Textauszug |
Am 18. Juli wird über die Einführung der Primarschule abgestimmt. Das Abendblatt erklärt die Unterlagen und das Hamburger Wahlrecht.

Hamburg. Wer die Wahl hat, hat die Qual - so sagt es eine alte Lebensweisheit. Mehr als 1,2 Millionen Hamburgern geht es dieser Tage genauso, denn sie sollen beim anstehenden Volksentscheid für oder gegen die Primarschule stimmen.

Etwas länger als drei Wochen ist es jetzt her, dass die Wahlunterlagen an die Haushalte verschickt wurden. Jeder, der abstimmungsberechtigt ist, hat die Dokumente ohne vorherigen Antrag bereits mit der Post nach Hause geschickt bekommen.

Arbeitsanweisung 1 |
Gib den Textauszug zur Abstimmung über die Primarschule wortgetreu wieder, alles von „Hamburg. Wer die“ bis hinunter zu „die Primarschule stimmen.“.
Der Textauszug und die Datensätze haben inhaltlich nichts miteinander zu tun.

Gegebene Daten |

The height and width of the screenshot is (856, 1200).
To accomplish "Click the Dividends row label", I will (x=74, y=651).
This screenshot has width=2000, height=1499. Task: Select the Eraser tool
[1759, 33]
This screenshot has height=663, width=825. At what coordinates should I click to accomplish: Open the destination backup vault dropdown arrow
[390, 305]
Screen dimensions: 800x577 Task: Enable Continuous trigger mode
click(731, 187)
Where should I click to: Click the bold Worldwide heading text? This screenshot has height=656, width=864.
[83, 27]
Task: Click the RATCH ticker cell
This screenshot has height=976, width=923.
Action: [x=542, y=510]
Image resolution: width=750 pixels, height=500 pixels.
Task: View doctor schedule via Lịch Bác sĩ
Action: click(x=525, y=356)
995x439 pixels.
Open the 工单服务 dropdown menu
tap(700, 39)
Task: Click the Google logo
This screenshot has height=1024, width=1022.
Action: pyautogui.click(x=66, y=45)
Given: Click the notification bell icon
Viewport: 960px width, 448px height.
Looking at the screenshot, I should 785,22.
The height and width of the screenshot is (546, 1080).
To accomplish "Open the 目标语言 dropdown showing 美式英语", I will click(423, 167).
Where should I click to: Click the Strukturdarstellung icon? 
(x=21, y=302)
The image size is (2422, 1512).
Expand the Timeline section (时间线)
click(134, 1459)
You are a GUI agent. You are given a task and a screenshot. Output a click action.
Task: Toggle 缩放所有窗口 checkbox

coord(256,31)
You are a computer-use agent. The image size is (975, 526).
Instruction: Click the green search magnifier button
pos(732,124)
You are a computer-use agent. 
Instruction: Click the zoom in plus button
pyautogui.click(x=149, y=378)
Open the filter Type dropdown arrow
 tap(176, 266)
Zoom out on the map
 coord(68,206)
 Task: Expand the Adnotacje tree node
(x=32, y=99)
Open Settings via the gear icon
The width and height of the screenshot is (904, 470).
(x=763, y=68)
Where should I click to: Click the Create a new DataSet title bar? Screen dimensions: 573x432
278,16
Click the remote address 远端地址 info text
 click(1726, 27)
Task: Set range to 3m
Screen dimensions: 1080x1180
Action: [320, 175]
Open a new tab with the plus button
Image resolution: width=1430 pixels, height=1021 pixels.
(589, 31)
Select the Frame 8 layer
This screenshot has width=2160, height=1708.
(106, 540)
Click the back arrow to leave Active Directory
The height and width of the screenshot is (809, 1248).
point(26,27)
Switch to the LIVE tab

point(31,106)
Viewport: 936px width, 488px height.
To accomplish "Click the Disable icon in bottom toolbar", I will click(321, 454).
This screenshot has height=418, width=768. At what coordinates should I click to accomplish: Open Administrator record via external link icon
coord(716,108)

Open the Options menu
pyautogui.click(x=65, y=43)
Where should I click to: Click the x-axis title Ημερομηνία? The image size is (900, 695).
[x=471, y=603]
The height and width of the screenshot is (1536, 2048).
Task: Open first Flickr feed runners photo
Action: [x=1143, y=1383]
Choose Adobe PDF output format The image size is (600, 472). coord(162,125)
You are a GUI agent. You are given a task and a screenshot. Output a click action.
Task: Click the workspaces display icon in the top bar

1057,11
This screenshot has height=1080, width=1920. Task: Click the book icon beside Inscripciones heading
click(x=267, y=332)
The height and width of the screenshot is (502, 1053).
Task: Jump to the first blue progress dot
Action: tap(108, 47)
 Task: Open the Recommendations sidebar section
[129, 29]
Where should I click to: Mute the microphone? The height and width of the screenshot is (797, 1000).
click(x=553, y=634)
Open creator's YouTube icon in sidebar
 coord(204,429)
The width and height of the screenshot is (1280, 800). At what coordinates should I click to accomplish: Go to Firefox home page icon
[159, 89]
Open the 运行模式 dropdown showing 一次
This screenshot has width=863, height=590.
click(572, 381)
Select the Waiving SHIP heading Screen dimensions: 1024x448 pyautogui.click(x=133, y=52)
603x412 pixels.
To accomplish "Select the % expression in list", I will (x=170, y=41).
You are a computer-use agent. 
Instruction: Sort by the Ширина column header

Arbeitsanweisung 2 |
Wie viele Zeilen der Datensätze enthalten die Zeichenfolge „Viewport“? Gib nur die Anzahl an.

Erwartete Ausgabe 1 |
Hamburg. Wer die Wahl hat, hat die Qual - so sagt es eine alte Lebensweisheit. Mehr als 1,2 Millionen Hamburgern geht es dieser Tage genauso, denn sie sollen beim anstehenden Volksentscheid für oder gegen die Primarschule stimmen.

Erwartete Ausgabe 2 |
2